_RECORDS FOR THE TASK_.
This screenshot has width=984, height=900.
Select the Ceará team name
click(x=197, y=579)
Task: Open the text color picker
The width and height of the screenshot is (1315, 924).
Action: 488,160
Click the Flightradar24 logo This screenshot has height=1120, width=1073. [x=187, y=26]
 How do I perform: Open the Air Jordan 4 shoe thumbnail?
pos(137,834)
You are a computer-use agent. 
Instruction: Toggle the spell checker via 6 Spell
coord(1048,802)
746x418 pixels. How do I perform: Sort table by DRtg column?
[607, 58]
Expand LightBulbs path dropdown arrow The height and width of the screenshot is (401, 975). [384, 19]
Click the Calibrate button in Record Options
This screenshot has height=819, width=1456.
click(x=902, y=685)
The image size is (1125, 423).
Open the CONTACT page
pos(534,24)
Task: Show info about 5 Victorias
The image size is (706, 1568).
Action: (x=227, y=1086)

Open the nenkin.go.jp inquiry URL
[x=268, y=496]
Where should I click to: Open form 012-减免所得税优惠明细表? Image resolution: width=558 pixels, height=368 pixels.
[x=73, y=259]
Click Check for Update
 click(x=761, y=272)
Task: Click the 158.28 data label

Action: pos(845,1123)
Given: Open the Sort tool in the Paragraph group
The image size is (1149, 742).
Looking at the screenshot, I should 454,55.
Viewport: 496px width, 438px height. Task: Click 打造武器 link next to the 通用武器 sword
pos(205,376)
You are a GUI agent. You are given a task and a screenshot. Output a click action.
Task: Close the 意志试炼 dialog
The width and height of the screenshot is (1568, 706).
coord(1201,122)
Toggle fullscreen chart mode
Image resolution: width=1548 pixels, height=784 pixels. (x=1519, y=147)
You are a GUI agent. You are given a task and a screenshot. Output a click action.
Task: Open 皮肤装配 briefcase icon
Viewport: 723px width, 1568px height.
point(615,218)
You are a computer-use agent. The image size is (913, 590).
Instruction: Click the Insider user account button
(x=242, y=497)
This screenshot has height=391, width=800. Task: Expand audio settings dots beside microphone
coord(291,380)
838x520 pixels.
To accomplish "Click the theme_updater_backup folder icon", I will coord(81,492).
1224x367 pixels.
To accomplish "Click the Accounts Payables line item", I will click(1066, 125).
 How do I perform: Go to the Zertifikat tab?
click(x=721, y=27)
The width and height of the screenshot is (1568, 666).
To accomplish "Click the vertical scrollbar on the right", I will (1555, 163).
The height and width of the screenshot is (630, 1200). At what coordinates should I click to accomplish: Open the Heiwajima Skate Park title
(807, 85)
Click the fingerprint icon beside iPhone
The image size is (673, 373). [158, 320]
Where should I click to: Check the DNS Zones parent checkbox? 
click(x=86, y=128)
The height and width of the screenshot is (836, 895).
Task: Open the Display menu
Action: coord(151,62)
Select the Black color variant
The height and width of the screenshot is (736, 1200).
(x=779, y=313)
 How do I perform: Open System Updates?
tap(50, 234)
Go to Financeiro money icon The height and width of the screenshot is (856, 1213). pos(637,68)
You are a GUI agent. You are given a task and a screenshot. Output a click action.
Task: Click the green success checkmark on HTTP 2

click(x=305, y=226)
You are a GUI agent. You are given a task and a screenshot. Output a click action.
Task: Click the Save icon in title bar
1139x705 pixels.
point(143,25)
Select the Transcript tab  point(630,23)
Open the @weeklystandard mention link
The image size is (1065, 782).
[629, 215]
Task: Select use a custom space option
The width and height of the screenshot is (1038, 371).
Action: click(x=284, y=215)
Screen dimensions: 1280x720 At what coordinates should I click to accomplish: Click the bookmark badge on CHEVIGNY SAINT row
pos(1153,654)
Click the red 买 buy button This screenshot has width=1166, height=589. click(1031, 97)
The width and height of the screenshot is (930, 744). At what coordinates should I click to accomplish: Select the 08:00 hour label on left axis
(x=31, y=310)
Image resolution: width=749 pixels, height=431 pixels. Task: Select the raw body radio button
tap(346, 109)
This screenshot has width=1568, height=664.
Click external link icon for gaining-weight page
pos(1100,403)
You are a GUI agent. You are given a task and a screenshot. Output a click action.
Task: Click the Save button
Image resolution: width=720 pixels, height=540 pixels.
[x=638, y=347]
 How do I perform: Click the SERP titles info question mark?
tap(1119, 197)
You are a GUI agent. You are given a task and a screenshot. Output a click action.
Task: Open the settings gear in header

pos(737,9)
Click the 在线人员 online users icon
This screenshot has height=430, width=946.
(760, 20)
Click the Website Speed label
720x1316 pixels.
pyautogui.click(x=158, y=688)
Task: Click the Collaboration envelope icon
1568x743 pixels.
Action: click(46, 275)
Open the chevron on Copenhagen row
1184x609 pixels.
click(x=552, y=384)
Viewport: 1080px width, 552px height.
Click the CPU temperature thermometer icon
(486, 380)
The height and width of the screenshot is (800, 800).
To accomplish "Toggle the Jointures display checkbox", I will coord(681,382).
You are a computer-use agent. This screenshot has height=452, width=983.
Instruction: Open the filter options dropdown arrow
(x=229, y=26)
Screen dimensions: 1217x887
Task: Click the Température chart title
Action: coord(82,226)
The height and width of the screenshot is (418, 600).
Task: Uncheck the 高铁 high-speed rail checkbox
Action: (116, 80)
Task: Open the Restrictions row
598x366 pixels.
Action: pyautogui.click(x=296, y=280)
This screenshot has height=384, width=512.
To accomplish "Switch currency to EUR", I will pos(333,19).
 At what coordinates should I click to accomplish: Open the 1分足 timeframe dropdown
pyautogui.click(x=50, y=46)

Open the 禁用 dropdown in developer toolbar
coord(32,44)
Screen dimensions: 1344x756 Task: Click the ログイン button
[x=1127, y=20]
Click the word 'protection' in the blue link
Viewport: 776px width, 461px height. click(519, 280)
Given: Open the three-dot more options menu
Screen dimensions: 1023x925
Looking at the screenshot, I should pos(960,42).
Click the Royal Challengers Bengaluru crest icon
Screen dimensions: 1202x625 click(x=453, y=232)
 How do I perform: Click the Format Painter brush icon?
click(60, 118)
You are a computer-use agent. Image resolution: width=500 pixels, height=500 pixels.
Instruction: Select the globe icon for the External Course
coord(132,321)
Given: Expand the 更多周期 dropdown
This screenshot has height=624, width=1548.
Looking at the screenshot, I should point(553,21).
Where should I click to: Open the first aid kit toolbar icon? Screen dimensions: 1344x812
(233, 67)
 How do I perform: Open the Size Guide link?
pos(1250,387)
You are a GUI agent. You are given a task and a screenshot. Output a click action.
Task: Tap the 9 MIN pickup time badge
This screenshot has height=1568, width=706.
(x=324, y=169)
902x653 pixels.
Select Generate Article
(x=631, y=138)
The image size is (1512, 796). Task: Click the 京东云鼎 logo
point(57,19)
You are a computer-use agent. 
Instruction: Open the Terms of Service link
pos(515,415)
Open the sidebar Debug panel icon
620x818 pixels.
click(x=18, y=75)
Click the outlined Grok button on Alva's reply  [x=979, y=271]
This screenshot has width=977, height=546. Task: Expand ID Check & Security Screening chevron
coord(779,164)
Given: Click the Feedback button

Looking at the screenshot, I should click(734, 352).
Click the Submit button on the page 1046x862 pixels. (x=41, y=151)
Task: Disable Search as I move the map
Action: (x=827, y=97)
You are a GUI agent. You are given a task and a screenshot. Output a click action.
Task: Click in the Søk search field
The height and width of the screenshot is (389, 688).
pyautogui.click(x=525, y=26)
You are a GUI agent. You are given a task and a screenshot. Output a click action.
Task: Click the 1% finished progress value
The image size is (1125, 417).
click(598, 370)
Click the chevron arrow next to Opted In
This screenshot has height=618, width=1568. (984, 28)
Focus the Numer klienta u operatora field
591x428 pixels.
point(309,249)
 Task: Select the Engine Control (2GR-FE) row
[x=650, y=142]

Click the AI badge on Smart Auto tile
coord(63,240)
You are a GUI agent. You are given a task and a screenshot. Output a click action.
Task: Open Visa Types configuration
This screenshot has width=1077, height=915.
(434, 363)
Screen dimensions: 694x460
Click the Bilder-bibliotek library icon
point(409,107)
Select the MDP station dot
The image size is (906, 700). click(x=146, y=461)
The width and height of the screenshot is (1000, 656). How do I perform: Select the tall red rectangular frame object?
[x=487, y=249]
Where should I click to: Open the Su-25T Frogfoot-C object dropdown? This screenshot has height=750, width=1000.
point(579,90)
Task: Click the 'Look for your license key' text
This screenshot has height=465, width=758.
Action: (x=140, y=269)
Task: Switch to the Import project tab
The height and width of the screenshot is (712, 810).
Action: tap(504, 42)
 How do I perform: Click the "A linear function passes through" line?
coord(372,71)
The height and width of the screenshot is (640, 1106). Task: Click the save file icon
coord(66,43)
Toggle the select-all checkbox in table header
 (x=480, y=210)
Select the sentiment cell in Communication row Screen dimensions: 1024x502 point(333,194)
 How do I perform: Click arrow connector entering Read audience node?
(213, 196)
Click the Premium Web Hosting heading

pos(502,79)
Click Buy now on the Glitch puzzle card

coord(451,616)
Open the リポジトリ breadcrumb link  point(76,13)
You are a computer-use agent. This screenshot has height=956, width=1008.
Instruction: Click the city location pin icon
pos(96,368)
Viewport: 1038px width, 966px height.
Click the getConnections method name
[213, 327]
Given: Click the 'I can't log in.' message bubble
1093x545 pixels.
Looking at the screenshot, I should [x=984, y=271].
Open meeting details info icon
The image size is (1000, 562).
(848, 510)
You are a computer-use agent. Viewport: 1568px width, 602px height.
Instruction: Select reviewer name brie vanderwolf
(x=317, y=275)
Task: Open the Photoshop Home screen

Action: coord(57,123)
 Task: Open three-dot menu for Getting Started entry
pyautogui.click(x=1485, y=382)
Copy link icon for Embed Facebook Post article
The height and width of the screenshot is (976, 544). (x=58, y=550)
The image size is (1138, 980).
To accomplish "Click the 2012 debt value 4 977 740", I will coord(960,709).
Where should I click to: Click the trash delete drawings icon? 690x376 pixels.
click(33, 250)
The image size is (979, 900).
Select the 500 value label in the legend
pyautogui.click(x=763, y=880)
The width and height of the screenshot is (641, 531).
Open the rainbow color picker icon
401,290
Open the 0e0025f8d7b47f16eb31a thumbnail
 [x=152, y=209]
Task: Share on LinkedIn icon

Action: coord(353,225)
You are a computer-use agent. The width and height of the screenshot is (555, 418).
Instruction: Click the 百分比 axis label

_WORK INSTRUCTION_. All lines in the listing above from the line containing "Given: Click the 'I" to the line containing "You are a computer-use agent. Viewport: 1568px", inclusive, should be retyped exactly; no other lines should appear.

_RESPONSE AREA_.
Given: Click the 'I can't log in.' message bubble
1093x545 pixels.
Looking at the screenshot, I should [x=984, y=271].
Open meeting details info icon
The image size is (1000, 562).
(848, 510)
You are a computer-use agent. Viewport: 1568px width, 602px height.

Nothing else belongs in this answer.